# “Payment Reminder Service” email - an upsell opportunity?



## mjc775 (Mar 2, 2020)

I got this email today:

“Dear (name),

It's time to plan your next vacation! We want to remind you that we are here to help and have options for you to bring your past due account current, so that you can get back to enjoying your vacations.

We have several flexible and convenient options to help you bring your account current. Please take a moment to call us now at 1-844-892-6554 and one of our team members will gladly discuss how we can help.”

However my account is not past due and my March 1 Surepay payment was debited. I suspect this may be a ploy to get me to call for a sales pitch. Has anyone else seen such an email?


Sent from my iPhone using Tapatalk


----------



## Fredflintstone (Mar 3, 2020)

mjc775 said:


> I got this email today:
> 
> “Dear (name),
> 
> ...



Whenever I get emails like this I do two things.

Delete
Next

I have read other threads (especially from MVC) doing the same thing.
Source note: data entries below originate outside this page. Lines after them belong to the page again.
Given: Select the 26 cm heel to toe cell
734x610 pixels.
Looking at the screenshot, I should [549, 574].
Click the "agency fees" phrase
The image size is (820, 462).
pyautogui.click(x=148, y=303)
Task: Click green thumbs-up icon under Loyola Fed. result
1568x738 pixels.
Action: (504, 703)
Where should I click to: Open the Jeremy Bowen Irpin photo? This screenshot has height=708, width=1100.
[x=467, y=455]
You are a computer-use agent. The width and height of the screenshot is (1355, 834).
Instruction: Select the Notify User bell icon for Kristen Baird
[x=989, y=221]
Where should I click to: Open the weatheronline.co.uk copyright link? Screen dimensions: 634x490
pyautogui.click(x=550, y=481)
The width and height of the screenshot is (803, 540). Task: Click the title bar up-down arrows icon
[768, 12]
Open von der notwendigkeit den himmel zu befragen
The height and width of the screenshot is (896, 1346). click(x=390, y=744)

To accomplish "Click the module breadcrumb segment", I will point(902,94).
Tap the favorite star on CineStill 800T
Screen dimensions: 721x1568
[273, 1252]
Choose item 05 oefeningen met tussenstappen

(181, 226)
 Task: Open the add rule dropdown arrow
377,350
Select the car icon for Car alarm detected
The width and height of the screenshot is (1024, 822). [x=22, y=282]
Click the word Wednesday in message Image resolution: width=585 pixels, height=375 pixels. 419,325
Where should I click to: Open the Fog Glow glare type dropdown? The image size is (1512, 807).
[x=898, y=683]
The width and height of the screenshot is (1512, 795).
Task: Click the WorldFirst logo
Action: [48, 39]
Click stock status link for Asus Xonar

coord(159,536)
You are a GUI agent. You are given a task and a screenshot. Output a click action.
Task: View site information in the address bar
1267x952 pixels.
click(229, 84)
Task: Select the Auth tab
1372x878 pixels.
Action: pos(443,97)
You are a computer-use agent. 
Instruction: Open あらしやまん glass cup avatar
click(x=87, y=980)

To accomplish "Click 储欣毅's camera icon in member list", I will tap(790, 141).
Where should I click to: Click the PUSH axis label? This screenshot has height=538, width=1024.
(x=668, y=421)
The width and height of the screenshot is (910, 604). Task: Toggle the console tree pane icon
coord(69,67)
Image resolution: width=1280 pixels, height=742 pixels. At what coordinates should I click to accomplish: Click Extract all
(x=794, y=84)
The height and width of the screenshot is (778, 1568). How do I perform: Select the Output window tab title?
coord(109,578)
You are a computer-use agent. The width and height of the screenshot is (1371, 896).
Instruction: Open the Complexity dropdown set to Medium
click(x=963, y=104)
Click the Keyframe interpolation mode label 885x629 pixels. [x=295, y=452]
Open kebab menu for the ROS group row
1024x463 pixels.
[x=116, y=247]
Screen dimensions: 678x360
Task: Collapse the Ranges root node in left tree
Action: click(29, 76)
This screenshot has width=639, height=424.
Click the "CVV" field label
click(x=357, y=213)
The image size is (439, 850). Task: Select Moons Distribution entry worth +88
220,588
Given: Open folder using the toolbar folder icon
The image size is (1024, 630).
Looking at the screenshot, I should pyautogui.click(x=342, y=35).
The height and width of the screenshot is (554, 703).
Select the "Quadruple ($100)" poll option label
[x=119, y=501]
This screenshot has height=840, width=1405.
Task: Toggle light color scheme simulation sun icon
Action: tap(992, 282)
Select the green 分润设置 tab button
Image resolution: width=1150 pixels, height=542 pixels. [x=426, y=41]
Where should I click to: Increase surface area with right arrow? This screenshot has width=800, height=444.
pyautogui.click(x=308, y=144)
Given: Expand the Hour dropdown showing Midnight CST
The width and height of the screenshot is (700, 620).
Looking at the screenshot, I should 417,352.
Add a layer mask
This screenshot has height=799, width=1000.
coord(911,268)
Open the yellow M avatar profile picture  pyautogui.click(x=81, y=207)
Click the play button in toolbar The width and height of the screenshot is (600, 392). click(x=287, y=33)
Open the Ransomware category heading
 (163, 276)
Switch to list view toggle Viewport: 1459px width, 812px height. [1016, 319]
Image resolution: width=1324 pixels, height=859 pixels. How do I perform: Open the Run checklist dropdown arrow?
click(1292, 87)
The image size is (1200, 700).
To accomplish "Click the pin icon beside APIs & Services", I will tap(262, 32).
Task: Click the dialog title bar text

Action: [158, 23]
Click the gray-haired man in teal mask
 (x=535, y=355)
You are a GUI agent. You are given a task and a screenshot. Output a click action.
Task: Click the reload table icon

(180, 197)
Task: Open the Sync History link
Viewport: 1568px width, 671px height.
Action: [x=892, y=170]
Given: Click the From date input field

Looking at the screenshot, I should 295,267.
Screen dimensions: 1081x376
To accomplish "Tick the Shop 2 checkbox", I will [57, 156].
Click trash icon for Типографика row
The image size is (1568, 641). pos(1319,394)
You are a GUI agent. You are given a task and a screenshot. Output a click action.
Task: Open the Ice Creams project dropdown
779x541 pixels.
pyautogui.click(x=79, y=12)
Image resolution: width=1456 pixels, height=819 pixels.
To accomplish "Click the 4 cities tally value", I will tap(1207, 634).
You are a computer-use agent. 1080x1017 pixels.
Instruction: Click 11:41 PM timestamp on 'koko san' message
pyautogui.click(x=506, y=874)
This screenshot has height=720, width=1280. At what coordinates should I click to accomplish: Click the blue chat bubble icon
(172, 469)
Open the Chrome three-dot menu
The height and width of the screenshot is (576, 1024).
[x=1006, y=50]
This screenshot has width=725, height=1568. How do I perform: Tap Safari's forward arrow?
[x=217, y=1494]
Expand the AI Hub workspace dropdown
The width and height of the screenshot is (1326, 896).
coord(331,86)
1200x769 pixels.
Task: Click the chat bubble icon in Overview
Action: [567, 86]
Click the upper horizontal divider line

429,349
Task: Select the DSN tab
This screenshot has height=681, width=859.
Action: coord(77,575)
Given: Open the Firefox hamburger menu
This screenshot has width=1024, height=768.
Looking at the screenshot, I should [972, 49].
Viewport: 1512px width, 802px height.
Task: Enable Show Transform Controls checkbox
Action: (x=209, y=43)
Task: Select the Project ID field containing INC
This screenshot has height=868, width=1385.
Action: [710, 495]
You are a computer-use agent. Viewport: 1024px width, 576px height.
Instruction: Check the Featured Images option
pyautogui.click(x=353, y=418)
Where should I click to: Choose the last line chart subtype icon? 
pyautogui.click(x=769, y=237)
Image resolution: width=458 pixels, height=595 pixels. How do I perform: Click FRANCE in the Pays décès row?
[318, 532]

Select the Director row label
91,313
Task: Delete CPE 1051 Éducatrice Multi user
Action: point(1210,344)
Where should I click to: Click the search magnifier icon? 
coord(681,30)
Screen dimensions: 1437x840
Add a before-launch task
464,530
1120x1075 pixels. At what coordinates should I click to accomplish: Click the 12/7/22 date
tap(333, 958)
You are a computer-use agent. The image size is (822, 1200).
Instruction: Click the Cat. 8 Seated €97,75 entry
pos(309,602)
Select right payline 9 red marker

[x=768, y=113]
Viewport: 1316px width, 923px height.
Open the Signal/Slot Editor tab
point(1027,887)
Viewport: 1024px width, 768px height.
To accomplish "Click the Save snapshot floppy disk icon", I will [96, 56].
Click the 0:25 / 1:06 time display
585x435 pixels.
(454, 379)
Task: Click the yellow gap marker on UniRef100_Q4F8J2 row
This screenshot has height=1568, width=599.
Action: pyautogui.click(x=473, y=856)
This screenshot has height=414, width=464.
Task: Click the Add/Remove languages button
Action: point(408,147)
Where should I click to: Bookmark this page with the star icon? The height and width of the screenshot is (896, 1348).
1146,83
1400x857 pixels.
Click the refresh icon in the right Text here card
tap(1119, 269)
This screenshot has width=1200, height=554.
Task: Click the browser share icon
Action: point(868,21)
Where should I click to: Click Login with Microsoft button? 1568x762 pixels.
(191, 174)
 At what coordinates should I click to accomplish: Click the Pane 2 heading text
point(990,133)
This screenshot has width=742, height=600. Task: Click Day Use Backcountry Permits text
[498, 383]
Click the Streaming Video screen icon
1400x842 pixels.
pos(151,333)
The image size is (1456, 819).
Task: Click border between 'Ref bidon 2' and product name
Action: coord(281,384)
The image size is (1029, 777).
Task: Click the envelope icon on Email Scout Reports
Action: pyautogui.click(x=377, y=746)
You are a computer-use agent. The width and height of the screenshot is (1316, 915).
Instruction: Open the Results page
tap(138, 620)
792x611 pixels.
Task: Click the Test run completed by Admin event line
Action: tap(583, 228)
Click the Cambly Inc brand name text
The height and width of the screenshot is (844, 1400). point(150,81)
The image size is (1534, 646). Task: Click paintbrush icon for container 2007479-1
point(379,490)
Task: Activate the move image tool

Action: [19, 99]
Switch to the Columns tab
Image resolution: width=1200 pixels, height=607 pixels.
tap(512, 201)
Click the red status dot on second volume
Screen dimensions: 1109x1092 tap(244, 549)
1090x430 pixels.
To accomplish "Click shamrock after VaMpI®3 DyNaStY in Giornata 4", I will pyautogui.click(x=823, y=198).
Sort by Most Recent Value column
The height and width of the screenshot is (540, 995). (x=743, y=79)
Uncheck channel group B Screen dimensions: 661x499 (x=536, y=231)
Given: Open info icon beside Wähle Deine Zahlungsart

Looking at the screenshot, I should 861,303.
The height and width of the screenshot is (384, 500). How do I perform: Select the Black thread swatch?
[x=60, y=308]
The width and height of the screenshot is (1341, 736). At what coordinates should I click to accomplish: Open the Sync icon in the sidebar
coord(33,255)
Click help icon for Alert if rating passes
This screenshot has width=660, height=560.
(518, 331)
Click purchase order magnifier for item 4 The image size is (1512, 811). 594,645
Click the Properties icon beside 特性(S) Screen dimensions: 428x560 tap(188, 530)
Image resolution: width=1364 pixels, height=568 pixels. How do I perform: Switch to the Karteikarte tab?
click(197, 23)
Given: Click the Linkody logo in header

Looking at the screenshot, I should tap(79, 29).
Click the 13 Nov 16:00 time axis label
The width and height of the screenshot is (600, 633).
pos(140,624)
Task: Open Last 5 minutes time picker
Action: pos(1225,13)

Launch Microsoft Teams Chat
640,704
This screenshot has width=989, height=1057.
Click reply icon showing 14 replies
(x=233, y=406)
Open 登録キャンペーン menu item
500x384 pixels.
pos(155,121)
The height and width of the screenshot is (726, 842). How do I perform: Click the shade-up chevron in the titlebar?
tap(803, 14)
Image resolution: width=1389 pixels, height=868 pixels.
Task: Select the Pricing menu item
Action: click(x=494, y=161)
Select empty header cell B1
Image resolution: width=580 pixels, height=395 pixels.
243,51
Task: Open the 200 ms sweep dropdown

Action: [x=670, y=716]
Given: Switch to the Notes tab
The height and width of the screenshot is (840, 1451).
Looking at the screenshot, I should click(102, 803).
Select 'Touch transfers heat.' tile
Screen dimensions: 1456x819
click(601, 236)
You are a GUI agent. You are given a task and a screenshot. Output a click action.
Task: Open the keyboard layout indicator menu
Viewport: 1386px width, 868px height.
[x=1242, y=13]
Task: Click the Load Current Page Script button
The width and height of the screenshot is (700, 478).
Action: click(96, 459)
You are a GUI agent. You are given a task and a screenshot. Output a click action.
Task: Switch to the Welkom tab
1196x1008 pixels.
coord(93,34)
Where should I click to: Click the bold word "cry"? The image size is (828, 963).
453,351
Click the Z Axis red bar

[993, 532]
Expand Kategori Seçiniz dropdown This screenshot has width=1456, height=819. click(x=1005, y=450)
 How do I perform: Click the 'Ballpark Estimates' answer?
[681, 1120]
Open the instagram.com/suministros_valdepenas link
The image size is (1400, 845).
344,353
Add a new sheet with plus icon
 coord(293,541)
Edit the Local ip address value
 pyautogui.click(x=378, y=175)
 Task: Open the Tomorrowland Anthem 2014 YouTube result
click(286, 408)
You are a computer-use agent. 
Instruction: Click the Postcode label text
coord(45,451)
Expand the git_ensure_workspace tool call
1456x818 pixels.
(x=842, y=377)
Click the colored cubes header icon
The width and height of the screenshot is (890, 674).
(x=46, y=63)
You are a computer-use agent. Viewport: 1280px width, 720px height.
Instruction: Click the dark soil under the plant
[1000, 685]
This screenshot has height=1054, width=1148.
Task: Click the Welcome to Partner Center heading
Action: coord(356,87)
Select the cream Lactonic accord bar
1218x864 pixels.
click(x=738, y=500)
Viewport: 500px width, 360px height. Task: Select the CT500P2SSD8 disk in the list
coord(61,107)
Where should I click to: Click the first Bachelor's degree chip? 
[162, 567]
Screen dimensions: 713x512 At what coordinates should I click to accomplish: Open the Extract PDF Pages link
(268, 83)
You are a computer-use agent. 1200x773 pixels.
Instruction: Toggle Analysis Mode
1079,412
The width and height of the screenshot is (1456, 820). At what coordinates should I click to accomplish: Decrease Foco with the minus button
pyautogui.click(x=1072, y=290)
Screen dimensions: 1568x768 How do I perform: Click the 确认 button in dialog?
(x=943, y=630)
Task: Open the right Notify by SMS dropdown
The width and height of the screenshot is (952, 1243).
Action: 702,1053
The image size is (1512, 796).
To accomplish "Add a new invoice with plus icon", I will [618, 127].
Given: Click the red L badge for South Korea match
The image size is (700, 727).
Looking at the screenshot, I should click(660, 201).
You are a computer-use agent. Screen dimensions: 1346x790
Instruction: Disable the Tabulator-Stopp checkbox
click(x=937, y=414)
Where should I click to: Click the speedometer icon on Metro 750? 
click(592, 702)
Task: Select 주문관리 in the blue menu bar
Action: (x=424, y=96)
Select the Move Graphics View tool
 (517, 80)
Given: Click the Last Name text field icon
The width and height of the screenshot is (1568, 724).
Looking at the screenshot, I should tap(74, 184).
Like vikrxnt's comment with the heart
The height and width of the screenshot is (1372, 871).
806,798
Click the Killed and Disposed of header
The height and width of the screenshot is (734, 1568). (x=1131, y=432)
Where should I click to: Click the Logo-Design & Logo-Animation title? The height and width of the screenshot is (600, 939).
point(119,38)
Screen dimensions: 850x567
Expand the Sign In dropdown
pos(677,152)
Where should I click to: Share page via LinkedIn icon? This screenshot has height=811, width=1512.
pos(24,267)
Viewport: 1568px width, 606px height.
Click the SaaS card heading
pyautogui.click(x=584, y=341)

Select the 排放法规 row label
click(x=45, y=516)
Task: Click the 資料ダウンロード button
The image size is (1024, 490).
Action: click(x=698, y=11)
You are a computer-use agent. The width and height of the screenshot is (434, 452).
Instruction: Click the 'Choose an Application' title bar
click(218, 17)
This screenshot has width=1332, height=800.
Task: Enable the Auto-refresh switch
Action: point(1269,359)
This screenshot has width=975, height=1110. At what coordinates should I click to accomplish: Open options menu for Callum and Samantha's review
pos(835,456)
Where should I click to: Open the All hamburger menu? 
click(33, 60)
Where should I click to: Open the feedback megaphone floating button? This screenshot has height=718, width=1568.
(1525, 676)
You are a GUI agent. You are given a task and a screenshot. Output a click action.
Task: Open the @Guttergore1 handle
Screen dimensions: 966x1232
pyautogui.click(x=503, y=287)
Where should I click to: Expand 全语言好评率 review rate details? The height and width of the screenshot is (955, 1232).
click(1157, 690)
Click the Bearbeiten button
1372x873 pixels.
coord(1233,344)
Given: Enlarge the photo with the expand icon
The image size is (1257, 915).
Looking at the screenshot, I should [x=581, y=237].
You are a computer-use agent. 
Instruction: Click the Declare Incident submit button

Sent from my iPad using Tapatalk


----------



## dlferree (Mar 3, 2020)

I received that exact email and did call the number in the email. I talked with an individual that explained it was an error to send that email and the reason it was sent was that March 1st was on a Sunday. They apologized for the error and did not attempt to sell me anything. No sales pitch, just an apology.

Dave


----------